Down on his luck and struggling to maintain sobriety, Mathias travels from New York to Paris when he inherits an apartment from his late estranged father. But when he arrives, he finds there is an elderly woman (Smith) living in the apartment with her daughter (Scott Thomas). Mathias learns that his apartment is a viager — an old French real estate system in which he can't sell the apartment until Smith's Mathilde dies.

"It's a very funny premise," said Kline. "He shows up to inherit an apartment, and there's an old lady living there. It sounds like a very comedic premise, and then there are all of these surprises. It's a little bit of everything."

Kline had dinner once with Smith when he was making 1990's "I Love You to Death" with Joan Plowright. "She is very, very dear friends with Joan," said Kline, who admitted with a laugh that Smith never remembers their first encounter.

"It was thrilling," he said of working with Dame Maggie. "She filled in a lot of gaps about theater lore in the days of Olivier and the National Theatre — just wonderful stories."

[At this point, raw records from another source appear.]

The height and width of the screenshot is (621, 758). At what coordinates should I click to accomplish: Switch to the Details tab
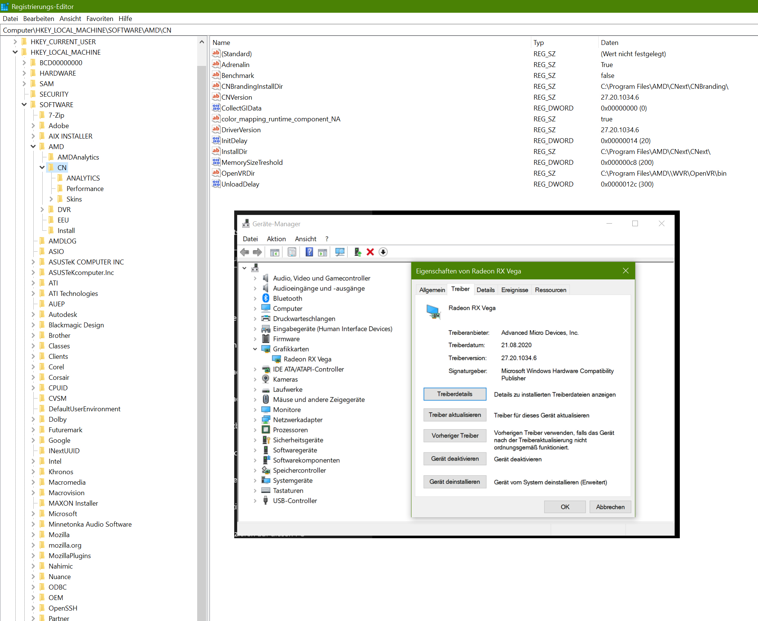click(485, 290)
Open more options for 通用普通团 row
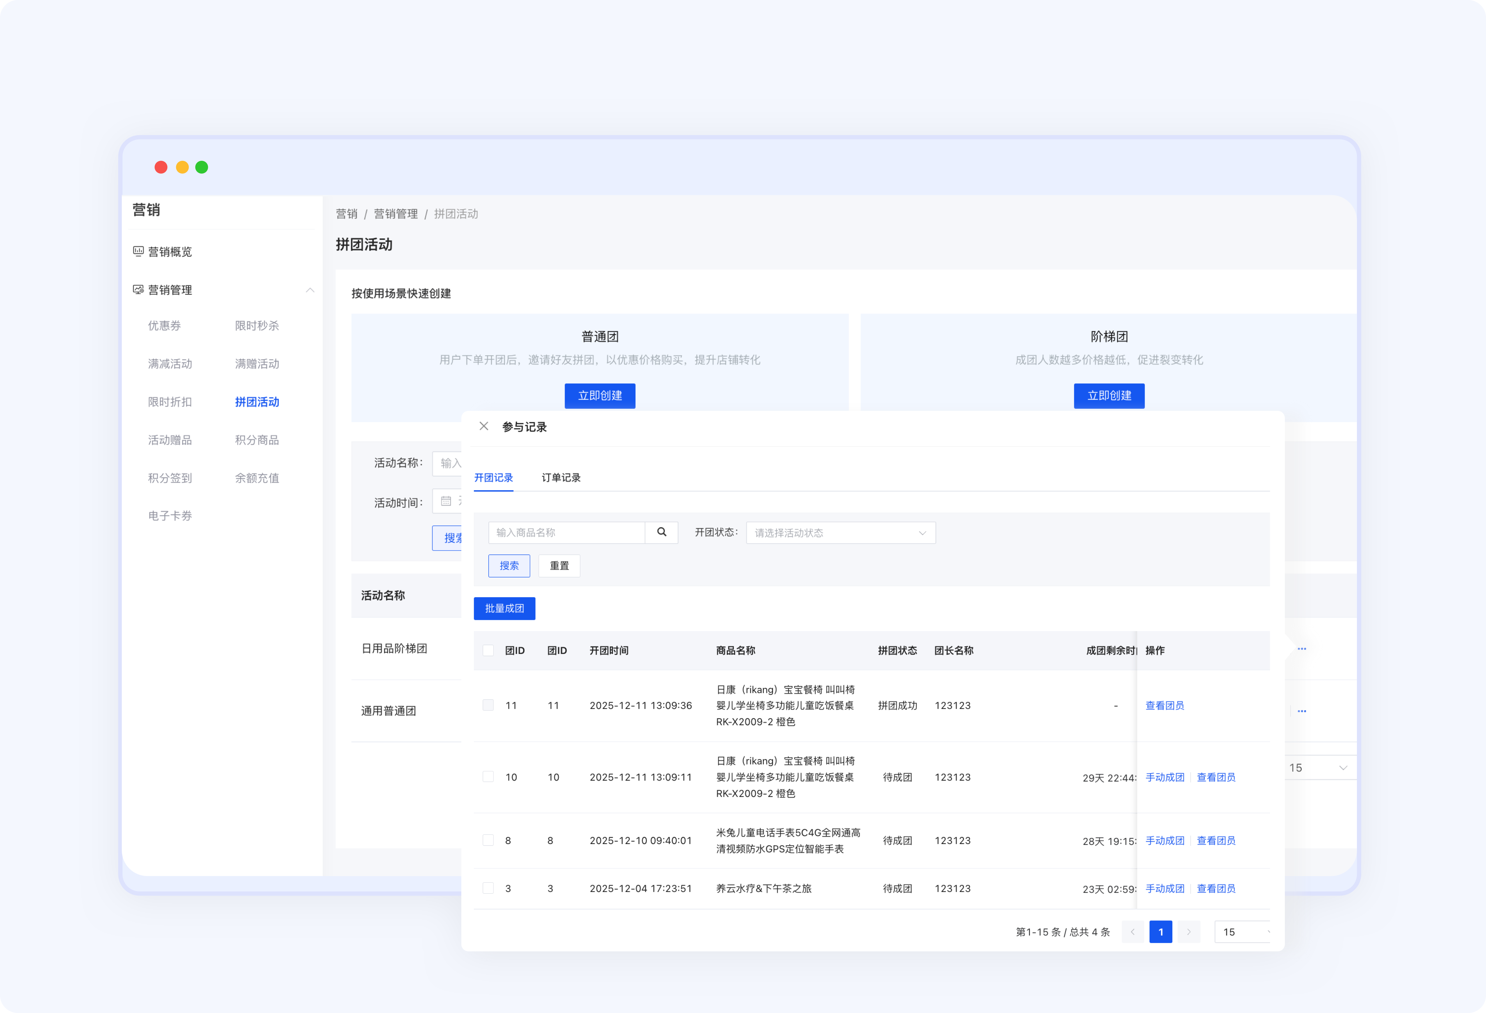Image resolution: width=1486 pixels, height=1013 pixels. (1301, 711)
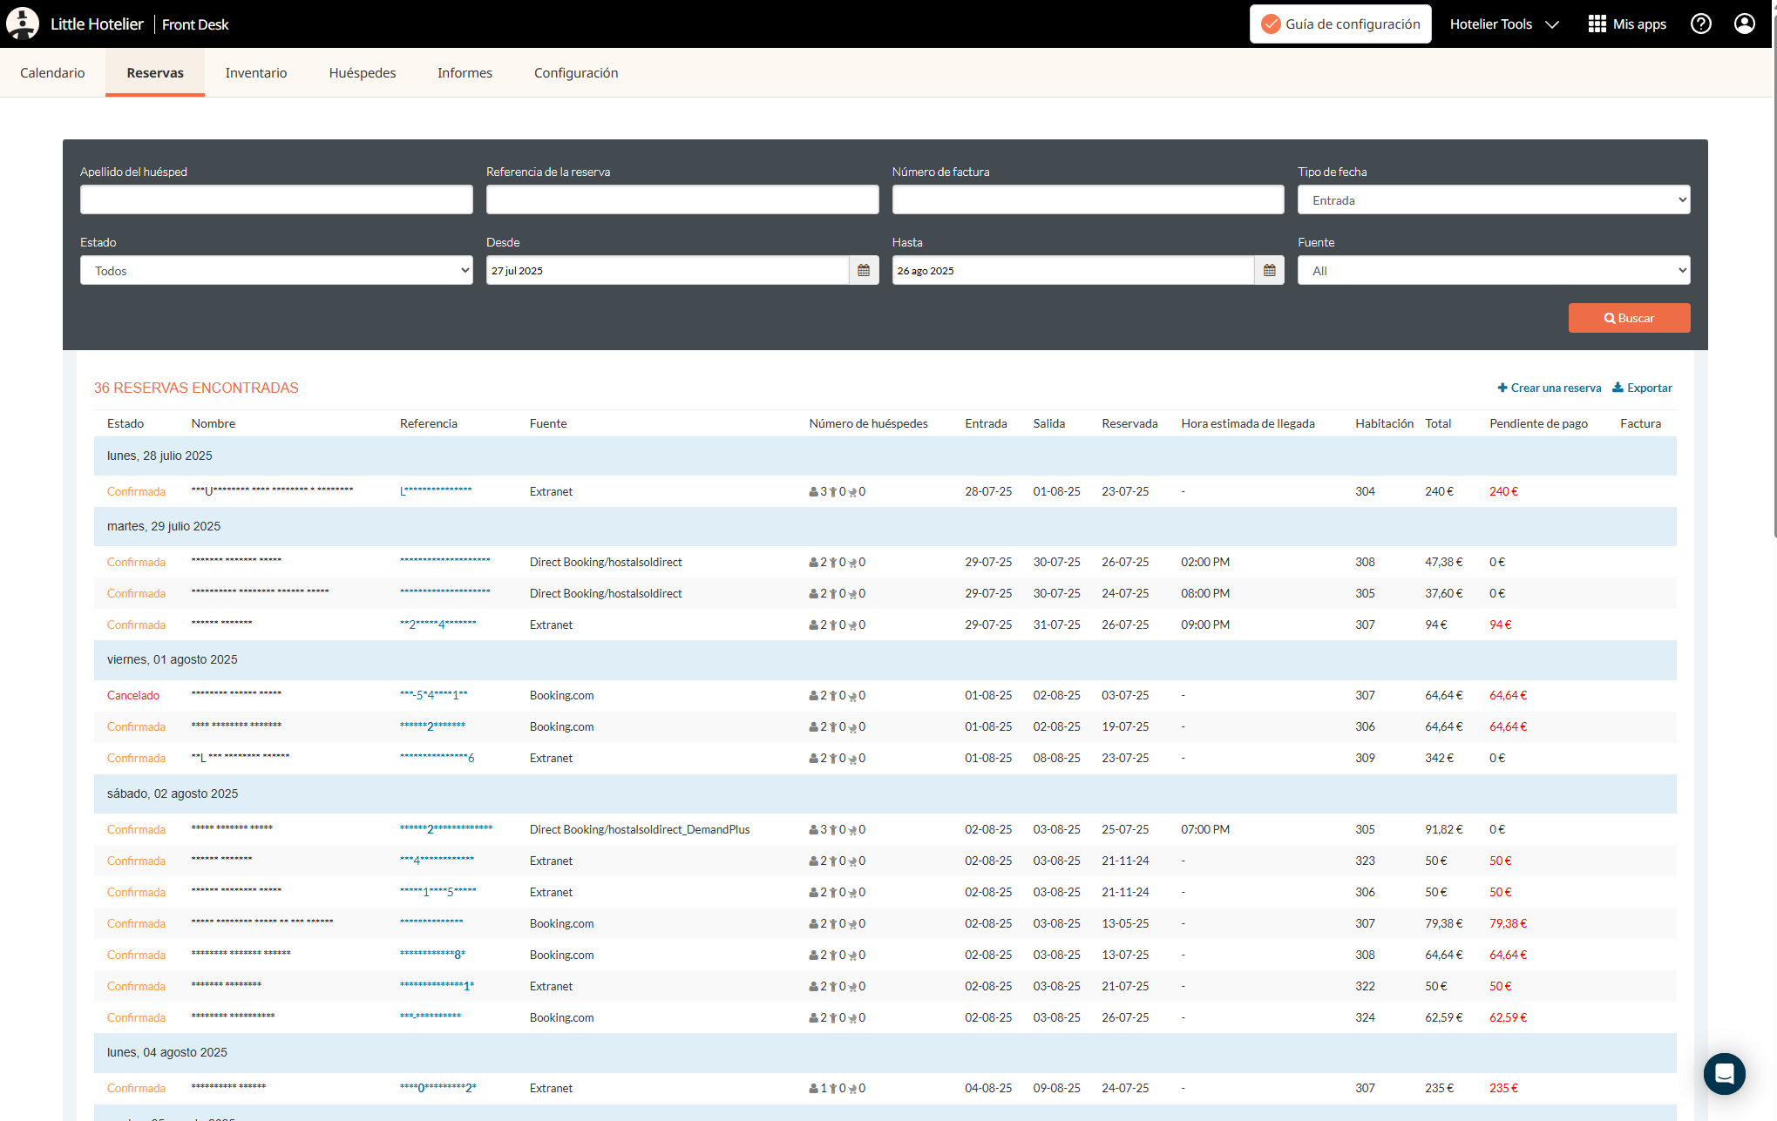This screenshot has width=1777, height=1121.
Task: Expand the Hotelier Tools menu
Action: (1503, 24)
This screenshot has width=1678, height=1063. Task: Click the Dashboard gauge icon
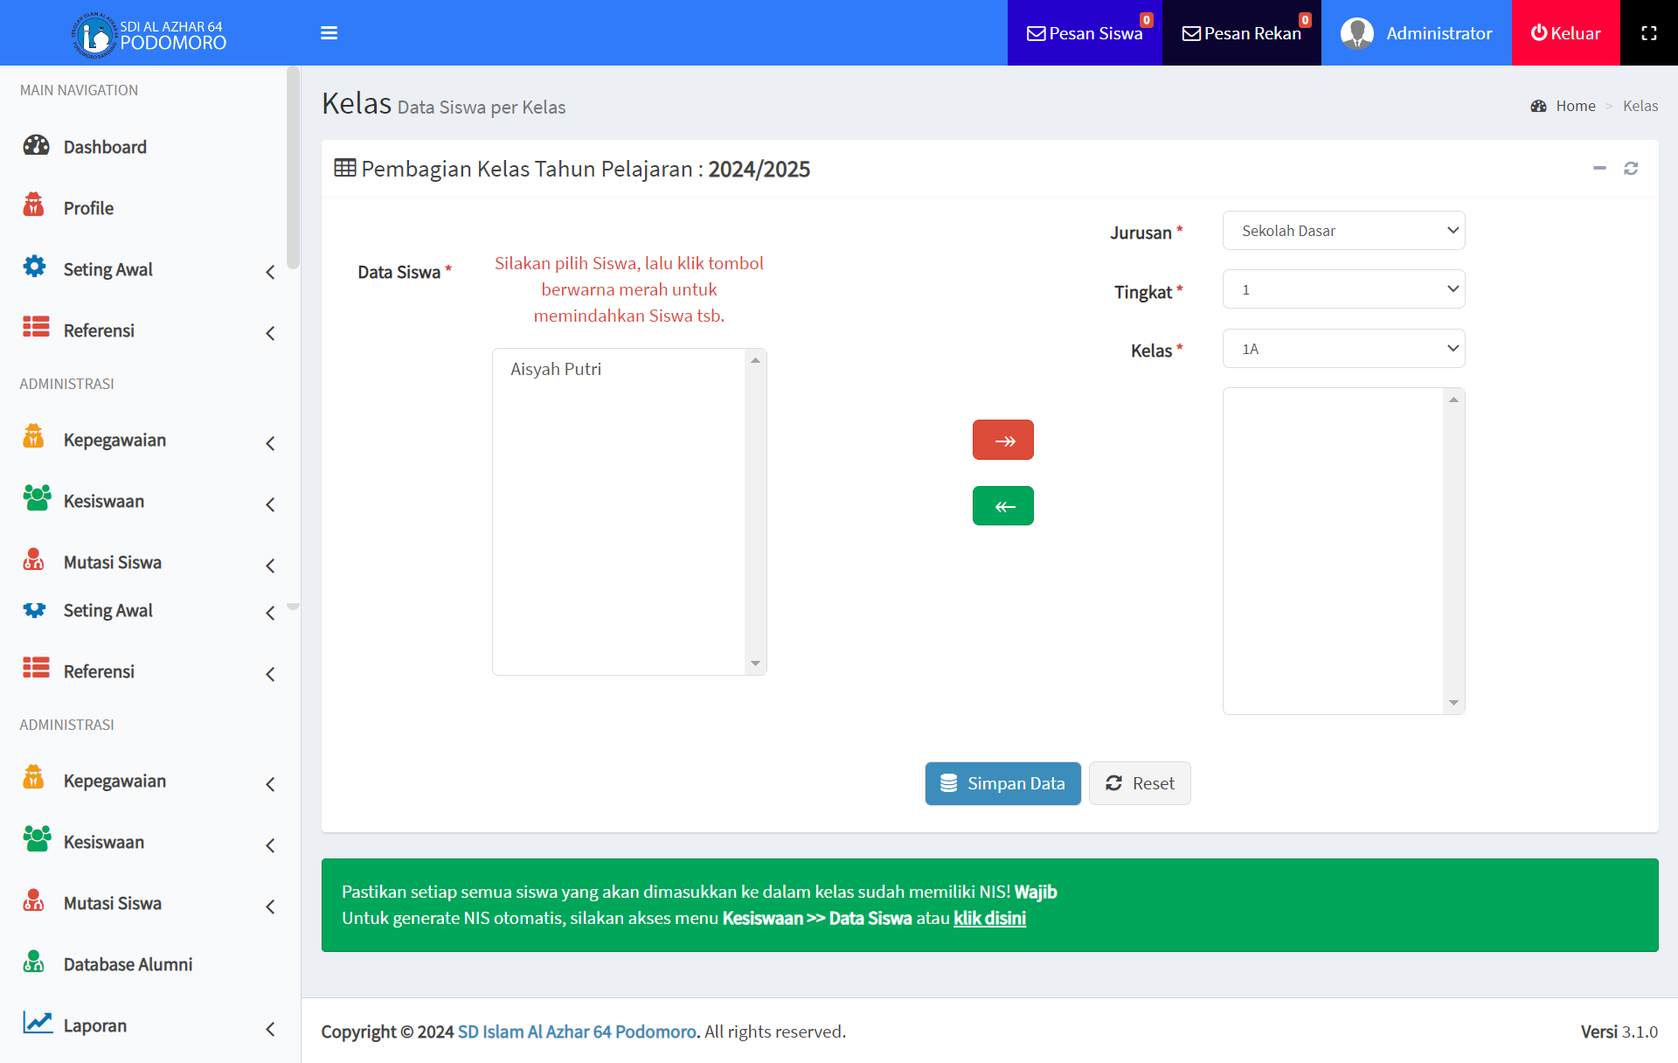[36, 146]
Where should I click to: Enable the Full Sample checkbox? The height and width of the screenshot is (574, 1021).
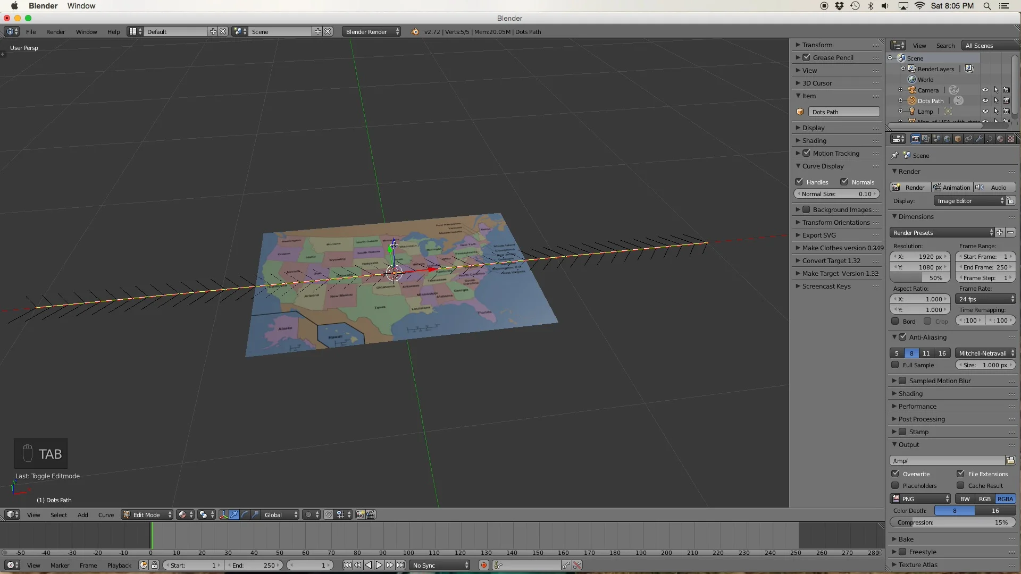point(896,365)
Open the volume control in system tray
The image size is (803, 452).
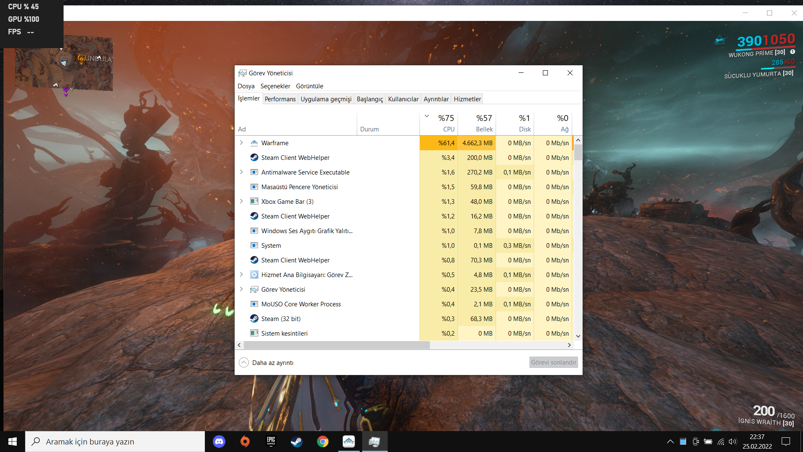tap(732, 442)
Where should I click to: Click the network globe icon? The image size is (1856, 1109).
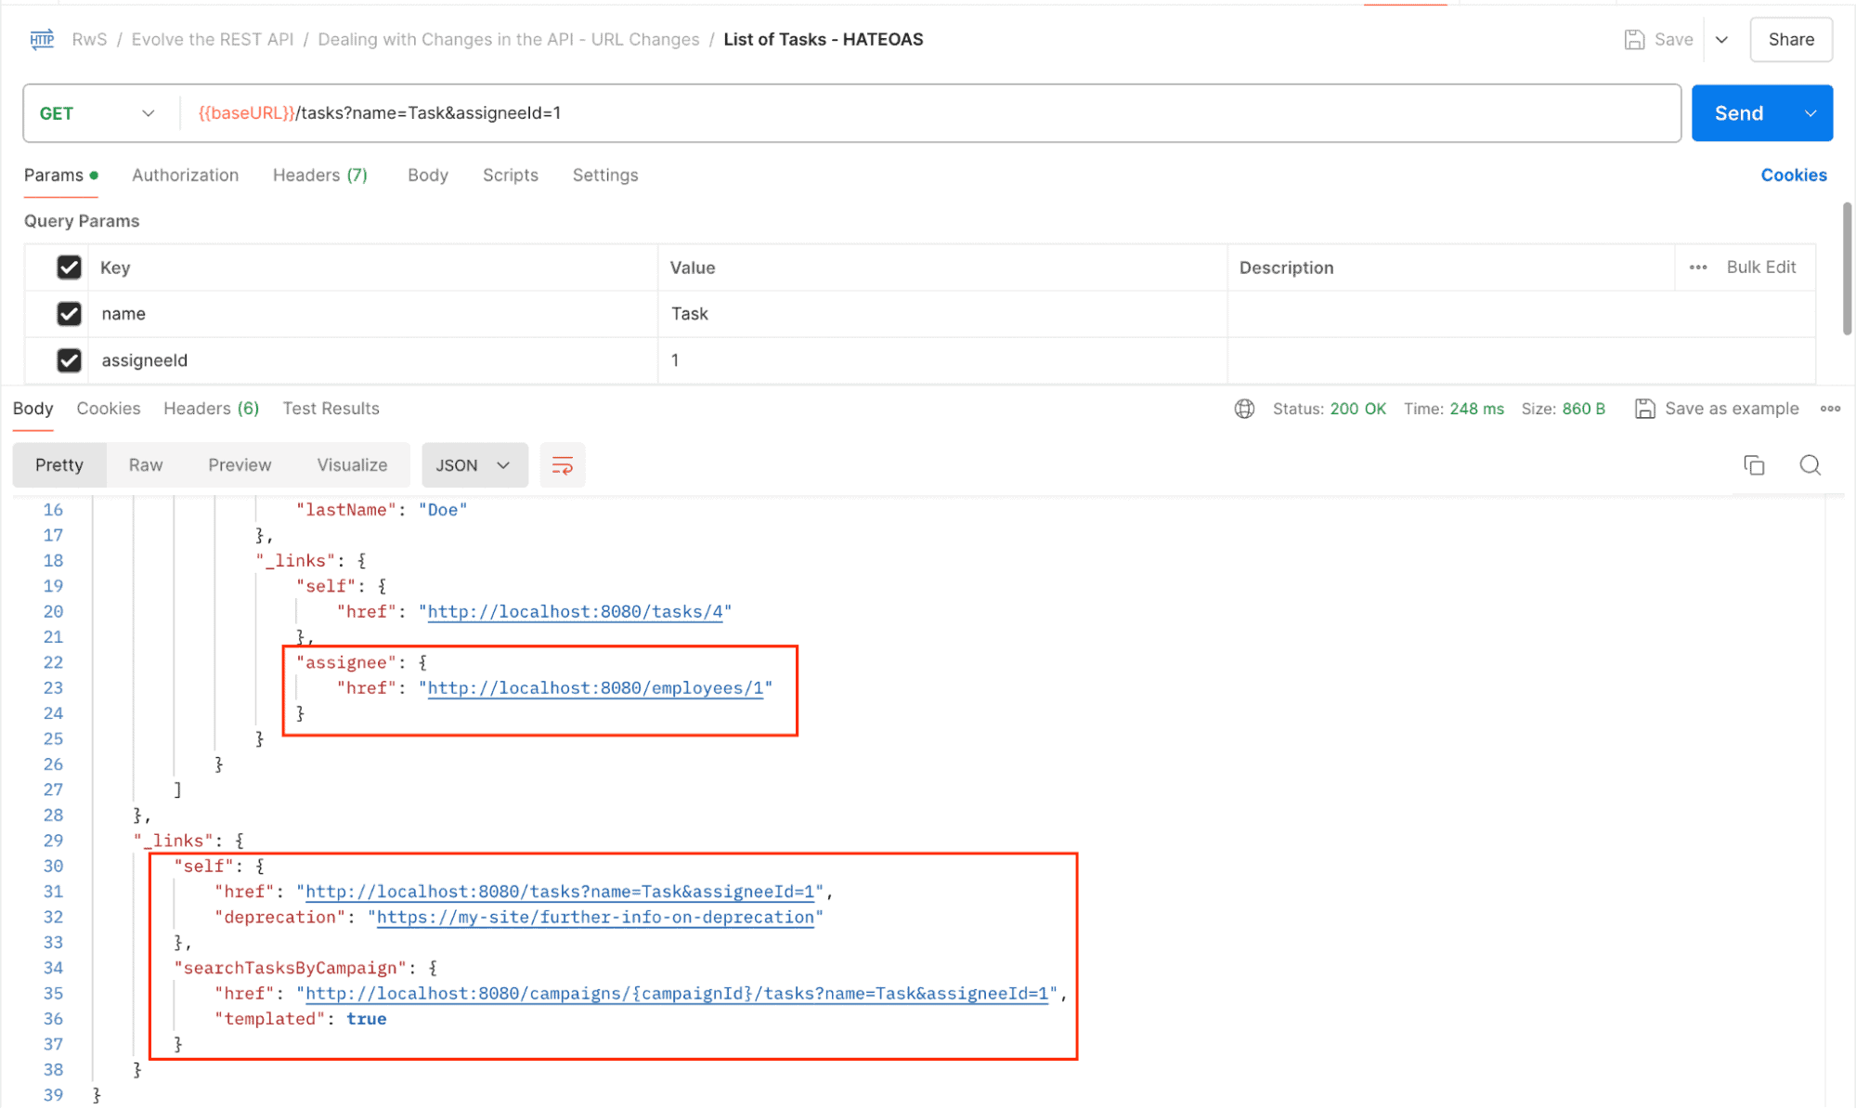1244,409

Kline first met Horovitz more than 40 years ago when he was an acting student at Juilliard. But "My Old Lady" is their first collaboration.

"We started to do these readings when he was adapting the play into screenplay form," said Kline. "We would spend hours together. Sometimes we would meet and just talk through the film."

"I made significant changes based on what Kevin could do," said Horovitz. "He could play the piano, so I have the guy playing the piano."

One of the film's most charming moments is when Mathias encounters an opera singer on the banks of the Seine rehearsing and begins to join in the aria.

Kline didn't have a clue he would be asked to sing. "I knew he was going to have to do that, but I didn't want to tell him," said Horovitz. "We just let it happen in the moment. I thought it was delicious."